Exercise prompt
In full and word for word, give the records again.

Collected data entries

::::

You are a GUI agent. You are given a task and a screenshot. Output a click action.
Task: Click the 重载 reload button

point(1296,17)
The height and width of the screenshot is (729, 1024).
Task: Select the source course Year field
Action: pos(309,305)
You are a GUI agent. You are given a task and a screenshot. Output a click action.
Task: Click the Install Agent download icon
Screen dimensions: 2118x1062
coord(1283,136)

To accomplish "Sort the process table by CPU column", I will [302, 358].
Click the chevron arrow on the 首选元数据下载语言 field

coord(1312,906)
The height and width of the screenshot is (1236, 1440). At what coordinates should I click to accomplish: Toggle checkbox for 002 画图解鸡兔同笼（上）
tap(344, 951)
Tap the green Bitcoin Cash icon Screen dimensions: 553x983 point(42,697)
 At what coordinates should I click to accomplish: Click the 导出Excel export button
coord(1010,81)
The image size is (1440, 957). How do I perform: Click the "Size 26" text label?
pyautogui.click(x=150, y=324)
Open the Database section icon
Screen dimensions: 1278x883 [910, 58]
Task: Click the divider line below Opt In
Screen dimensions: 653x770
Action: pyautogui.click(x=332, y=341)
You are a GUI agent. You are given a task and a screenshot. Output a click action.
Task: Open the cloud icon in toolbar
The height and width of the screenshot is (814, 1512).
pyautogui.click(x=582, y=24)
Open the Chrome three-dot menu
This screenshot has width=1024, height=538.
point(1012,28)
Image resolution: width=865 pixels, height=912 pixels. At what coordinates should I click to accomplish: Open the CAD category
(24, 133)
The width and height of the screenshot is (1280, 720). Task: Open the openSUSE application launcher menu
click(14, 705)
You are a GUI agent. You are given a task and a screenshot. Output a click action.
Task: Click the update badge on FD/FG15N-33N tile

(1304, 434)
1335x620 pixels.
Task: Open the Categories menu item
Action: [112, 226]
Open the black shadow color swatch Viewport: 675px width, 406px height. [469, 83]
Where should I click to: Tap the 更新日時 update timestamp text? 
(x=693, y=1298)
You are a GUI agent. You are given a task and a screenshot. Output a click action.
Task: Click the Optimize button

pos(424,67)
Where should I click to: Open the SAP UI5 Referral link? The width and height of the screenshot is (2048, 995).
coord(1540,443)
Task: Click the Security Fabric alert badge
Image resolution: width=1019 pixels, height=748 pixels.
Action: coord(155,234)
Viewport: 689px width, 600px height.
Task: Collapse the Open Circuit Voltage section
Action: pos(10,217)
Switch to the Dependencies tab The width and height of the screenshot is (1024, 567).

::::

Exercise result
You are a GUI agent. You are given a task and a screenshot. Output a click action.
Task: Click the 重载 reload button

point(1296,17)
The height and width of the screenshot is (729, 1024).
Task: Select the source course Year field
Action: pos(309,305)
You are a GUI agent. You are given a task and a screenshot. Output a click action.
Task: Click the Install Agent download icon
Screen dimensions: 2118x1062
coord(1283,136)

To accomplish "Sort the process table by CPU column", I will [302, 358].
Click the chevron arrow on the 首选元数据下载语言 field

coord(1312,906)
The height and width of the screenshot is (1236, 1440). At what coordinates should I click to accomplish: Toggle checkbox for 002 画图解鸡兔同笼（上）
tap(344, 951)
Tap the green Bitcoin Cash icon Screen dimensions: 553x983 point(42,697)
 At what coordinates should I click to accomplish: Click the 导出Excel export button
coord(1010,81)
The image size is (1440, 957). How do I perform: Click the "Size 26" text label?
pyautogui.click(x=150, y=324)
Open the Database section icon
Screen dimensions: 1278x883 [910, 58]
Task: Click the divider line below Opt In
Screen dimensions: 653x770
Action: pyautogui.click(x=332, y=341)
You are a GUI agent. You are given a task and a screenshot. Output a click action.
Task: Open the cloud icon in toolbar
The height and width of the screenshot is (814, 1512).
pyautogui.click(x=582, y=24)
Open the Chrome three-dot menu
This screenshot has width=1024, height=538.
point(1012,28)
Image resolution: width=865 pixels, height=912 pixels. At what coordinates should I click to accomplish: Open the CAD category
(24, 133)
The width and height of the screenshot is (1280, 720). Task: Open the openSUSE application launcher menu
click(14, 705)
You are a GUI agent. You are given a task and a screenshot. Output a click action.
Task: Click the update badge on FD/FG15N-33N tile

(1304, 434)
1335x620 pixels.
Task: Open the Categories menu item
Action: [112, 226]
Open the black shadow color swatch Viewport: 675px width, 406px height. [469, 83]
Where should I click to: Tap the 更新日時 update timestamp text? 
(x=693, y=1298)
You are a GUI agent. You are given a task and a screenshot. Output a click action.
Task: Click the Optimize button

pos(424,67)
Where should I click to: Open the SAP UI5 Referral link? The width and height of the screenshot is (2048, 995).
coord(1540,443)
Task: Click the Security Fabric alert badge
Image resolution: width=1019 pixels, height=748 pixels.
Action: coord(155,234)
Viewport: 689px width, 600px height.
Task: Collapse the Open Circuit Voltage section
Action: pos(10,217)
Switch to the Dependencies tab The width and height of the screenshot is (1024, 567).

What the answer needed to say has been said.